一般来说,进行活检或更广泛的手术切除的决定取决于肿瘤本身的特征和老年患者的相关合并症。芬兰的一项小型前瞻性试验证明了广泛切除对 65 岁或以上的恶性胶质瘤患者的有效性,其中大多数患者患有 GBM。患者接受立体定向活检或开颅手术和肿瘤切除术,然后对两组进行放射治疗。由于样本量有限,本研究表明,与针刺活检(2.8 个月)相比,广泛切除与提高生存率(5.6 个月)有关。此外,显微手术还提高了生活质量。除了这个特殊的试验,
但需要注意的是,对于老年患者,除了评估一般恶性胶质瘤的影像表现和手术风险外,还要综合分析患者的生活质量和身体状况,尤其是心、肝、肺、肾功能,以及高血压和糖尿病等全身性疾病的严重程度。对于能自理、无严重器质性疾病的老年患者,估计患者能耐受全身麻醉和全身开颅手术,估计术后偏瘫发生率低,完全可以手术。,年龄也不是决定是否经营的绝对因素。
老年人操作要注意:加快手术速度,尽可能缩短手术时间,以减少麻醉和手术暴露时间过长对病人造成的伤害。另外,术后要加强监护和护理,鼓励患者尽快下床,因为手术容易导致下肢血糖、血压升高、肺部感染、下肢深静脉血栓形成。老年患者的四肢,尤其是深静脉。血栓很容易导致致命的肺栓塞。

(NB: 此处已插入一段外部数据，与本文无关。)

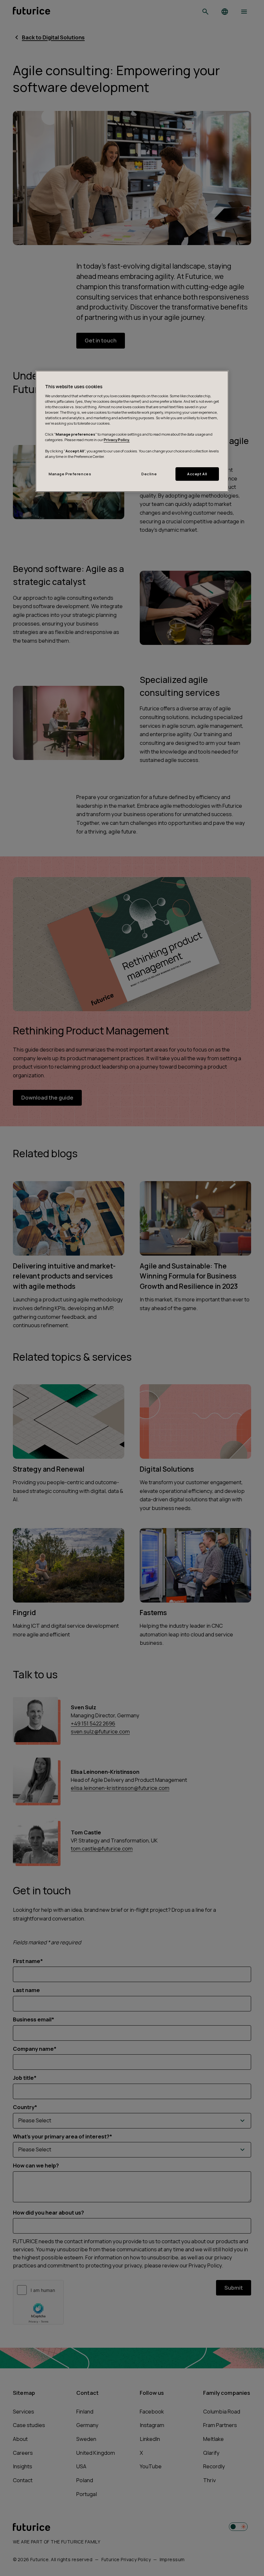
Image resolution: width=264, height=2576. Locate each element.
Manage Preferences (70, 473)
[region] (132, 431)
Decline (149, 473)
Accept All (197, 473)
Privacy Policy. (117, 440)
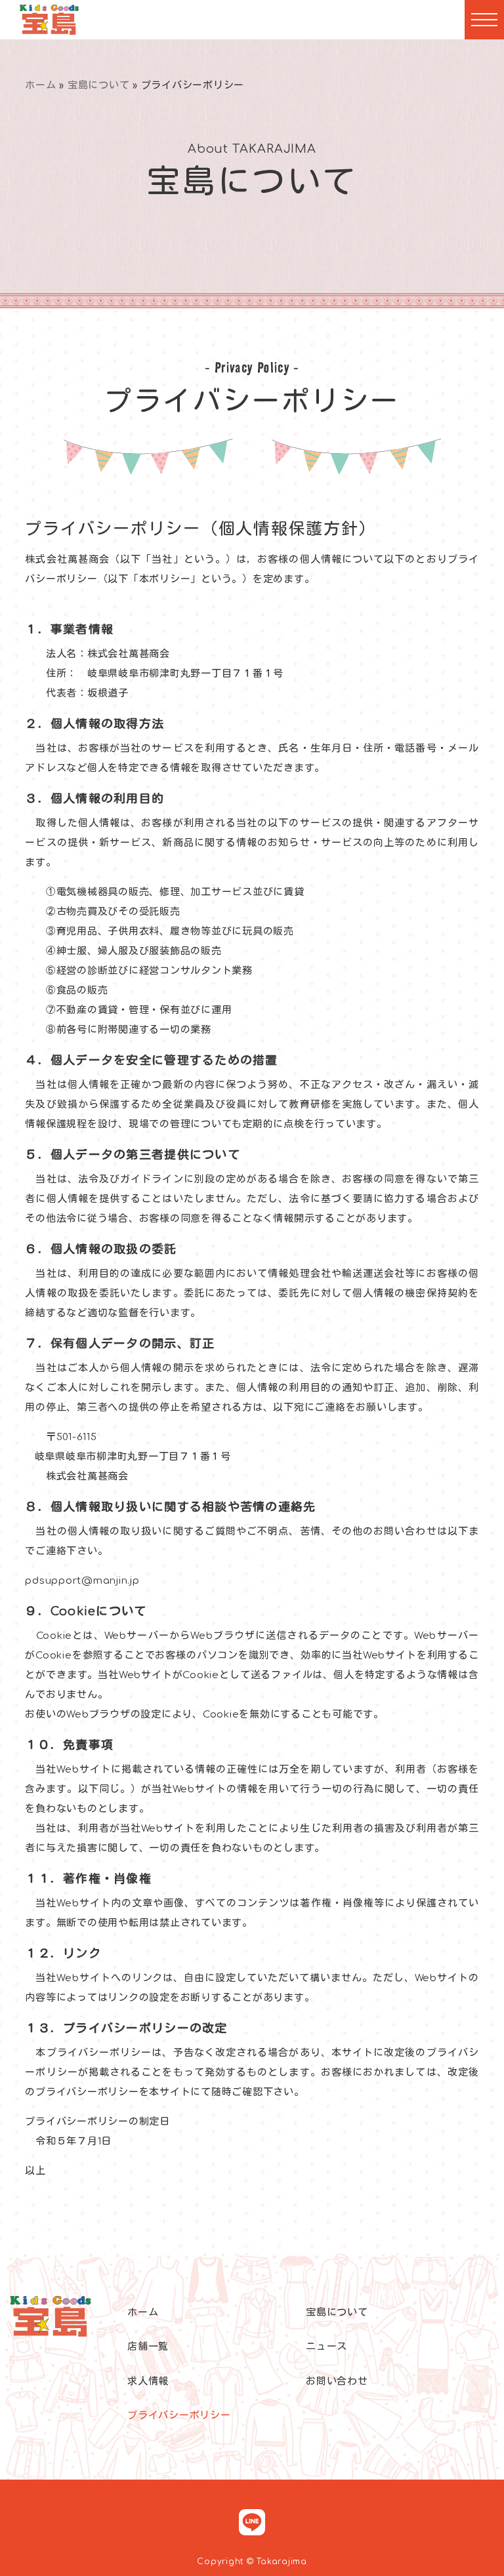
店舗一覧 (148, 2346)
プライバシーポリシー (179, 2415)
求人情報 (148, 2381)
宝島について (99, 85)
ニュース (326, 2346)
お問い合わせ (337, 2381)
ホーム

图:治疗一名患有 2 级胶质瘤的老年患者。(A):一名 70 岁癫痫患者的术前磁共振成像 (MRI)。患者接受了手术切除,明确诊断为 1p/19q 共缺失、IDH1 突变、2 级少突胶质细胞瘤。未进行其他辅助治疗。(B):在术后 5 年的最后一次随访中,患者状况良好(表现评分 [KPS] = 90%),重复 MRI 显示病灶稳定。(C):诊断性 MRI 显示一名 73 岁患者的左侧颞叶浸润性病变。进行了活检,没有诊断出 1p/19q 共缺失、IDH1 突变的 2 级星形细胞瘤。患者在没有进一步治疗的情况下被密切跟踪。(D):五年后,观察到放射学进展迹象并开始使用替莫唑胺治疗。(五):
三、放射治疗是治疗老年患者恶性胶质瘤的另一个重要选择。
研究证实,放疗可以延长老年患者的生存期,而对认知功能和生活质量的影响较小。它已成为患者的标准治疗方法。如果配合手术使用,效果会更好,中位生存期可延长6 -10个月。但在实际操作中,需要根据病情和患者的身体状况,适当调整放疗的剂量和时间,将放疗的副作用降到最低。

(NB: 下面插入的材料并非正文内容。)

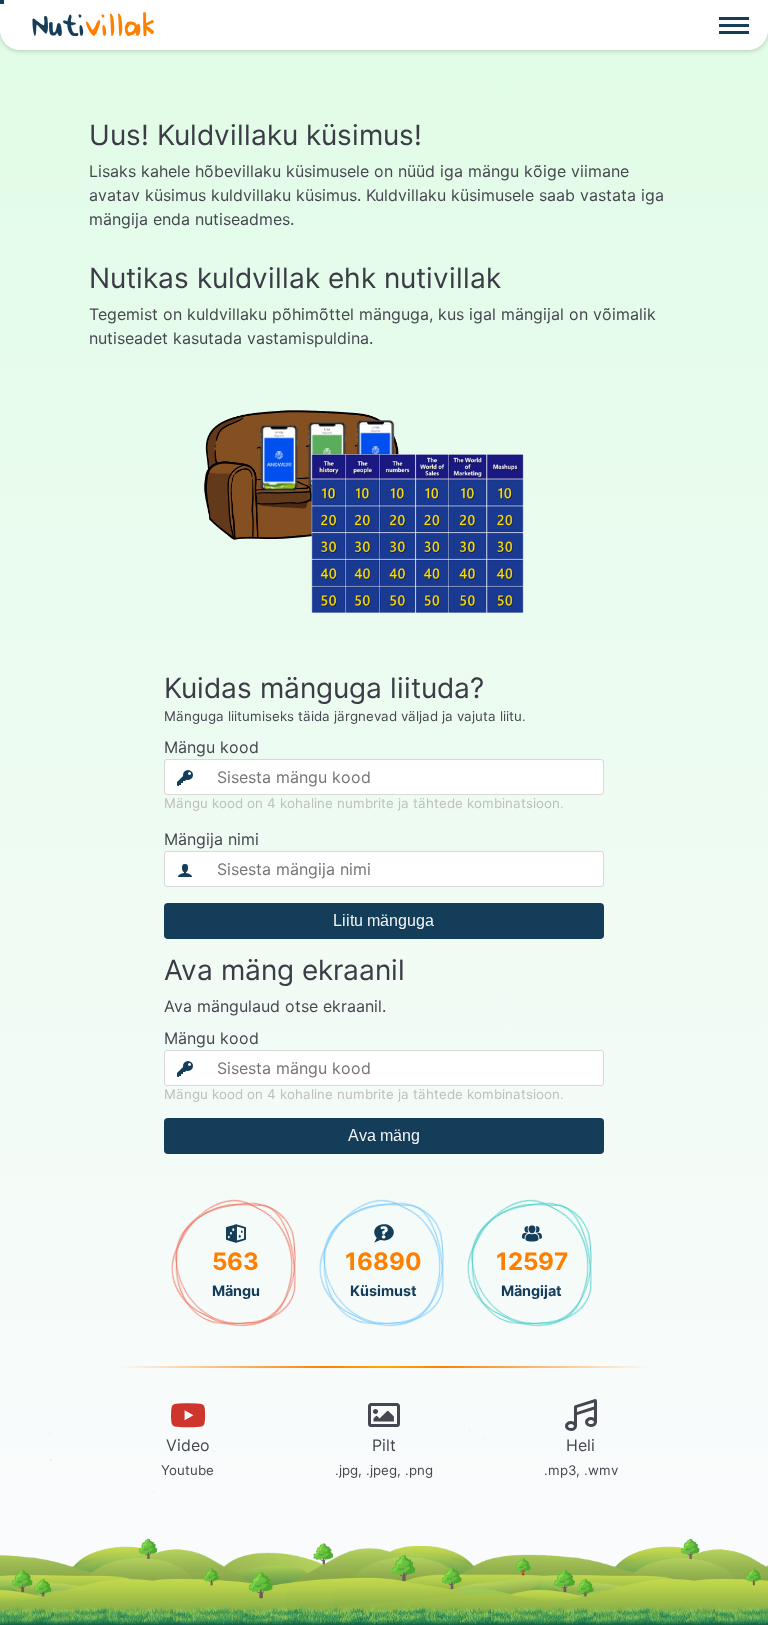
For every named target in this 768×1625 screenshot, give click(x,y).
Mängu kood (211, 747)
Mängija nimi (211, 839)
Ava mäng (384, 1135)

一项多中心 III 期试验确定了放射治疗在治疗老年 GBM 患者中的作用。该研究包括 81 名年龄在 70 岁或以上的新诊断 GBM 且表现评分 (KPS) 为 70% 或更高的患者。患者在活检或手术切除后被随机分配接受单独支持治疗或支持治疗加放疗。放射治疗包括分次局部照射,剂量为 1.8 Gy,每天一次,每周 5 天,总剂量为 50 Gy。该研究在第一次中期分析时结束,显示出放射治疗组的明显优势。在最佳对症治疗中加入放疗的中位生存获益为 12 周(仅接受最佳支持治疗的患者组为 17 周,接受额外放疗的患者组为 29 周)。由于治疗的目标是姑息治疗,因此本研究的一个特别重要的发现是放射治疗具有良好的耐受性,并且不会导致体能状态、与健康相关的生活质量或认知功能进一步恶化。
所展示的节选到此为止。